Un armamentario burocratico fermo a più di quarant’anni fa, centrato sulla rappresentanza, ma non sull’autonomia, che in tutti questi anni si è dimostrato sempre più carente nella reale partecipazione.

Lo scorrere del tempo ha visto il riconoscimento dell’autonomia scolastica con il conferimento della personalità giuridica alle scuole, che tuttavia necessitano ancora di adeguata rappresentanza; la riorganizzazione della funzione dirigenziale come ruolo di garanzia pubblica, tra la comunità e l’istituzione (se il dirigente scolastico deve essere un leader educativo nessuno lo nega, ma trattasi di un problema pedagogico); il riordino costituzionale del sistema in senso decentralistico fino ad arrivare al federalismo fiscale.

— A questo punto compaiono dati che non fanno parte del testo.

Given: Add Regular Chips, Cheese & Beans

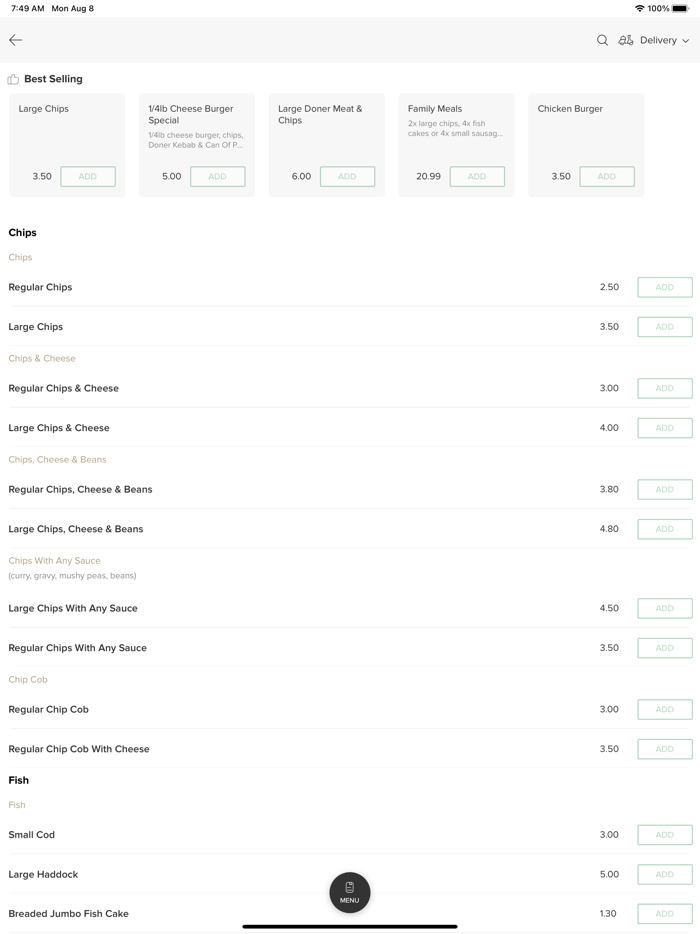Looking at the screenshot, I should coord(665,490).
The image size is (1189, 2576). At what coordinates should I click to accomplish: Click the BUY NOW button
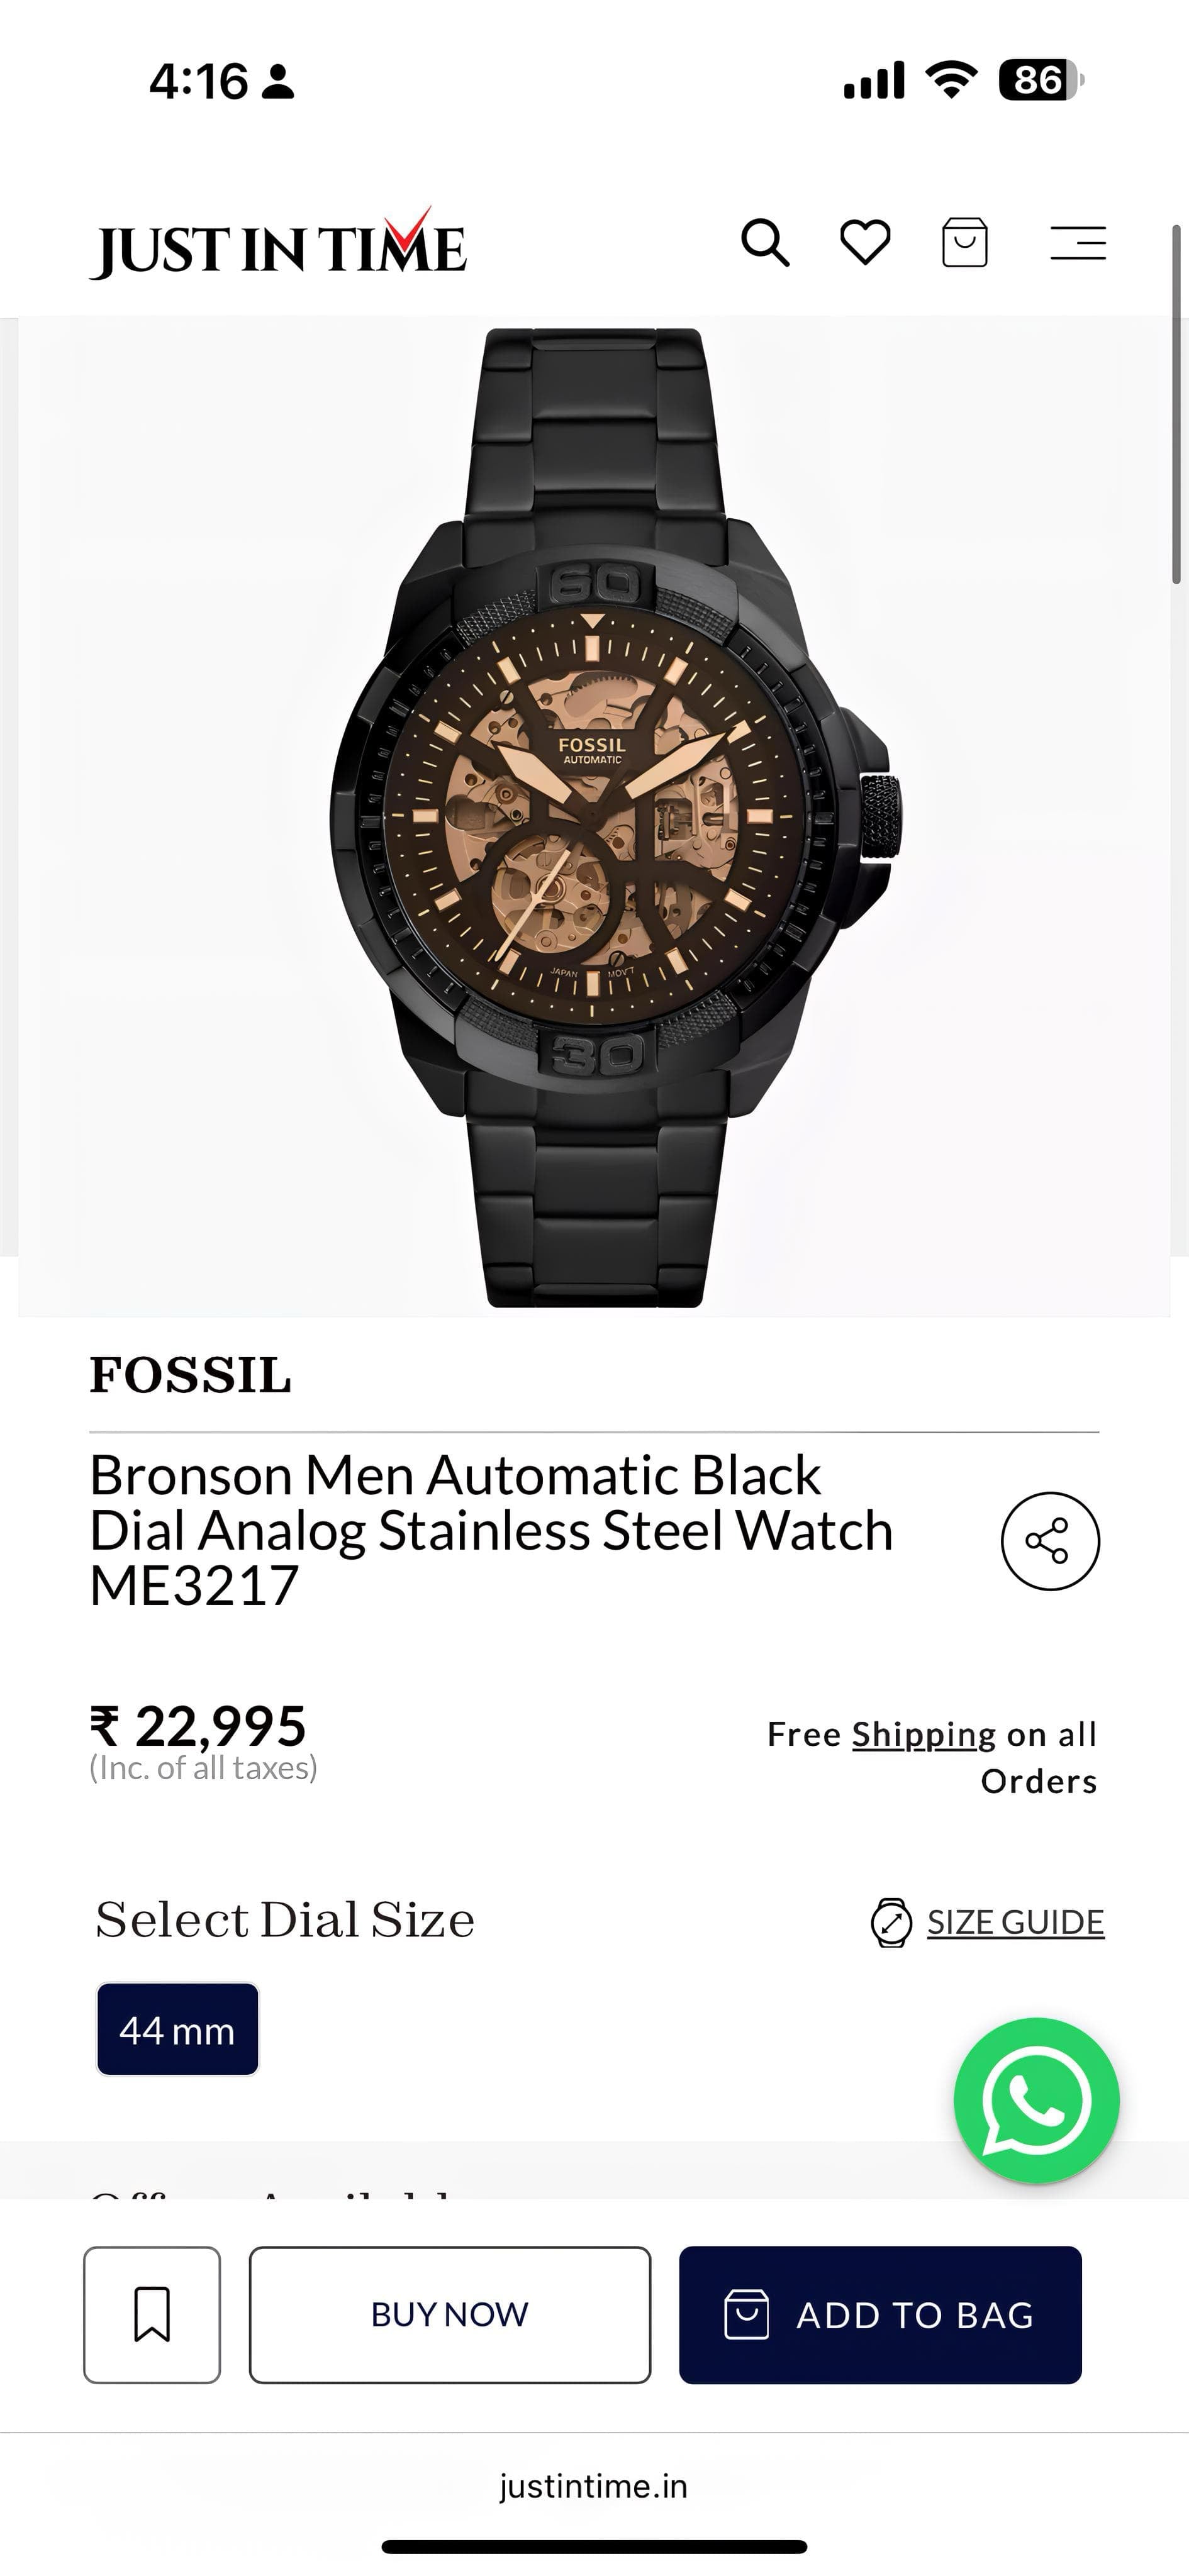[450, 2315]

Insomma la scuola rimane una parte della Repubblica, presente nella riforma del titolo quinto della Costituzione, svolge la sua “funzione” sul versante della promozione culturale e della crescita delle persone, ma lo fa a partire dal territorio nel quale opera, integrandosi con le altre risorse educative presenti, ricercando soluzioni didattiche, organizzative, e di sviluppo professionale autonome, in grado cioè di ricercare efficacemente il raggiungimento degli obiettivi/standard istituzionali, per i quali verrà sottoposta a valutazione.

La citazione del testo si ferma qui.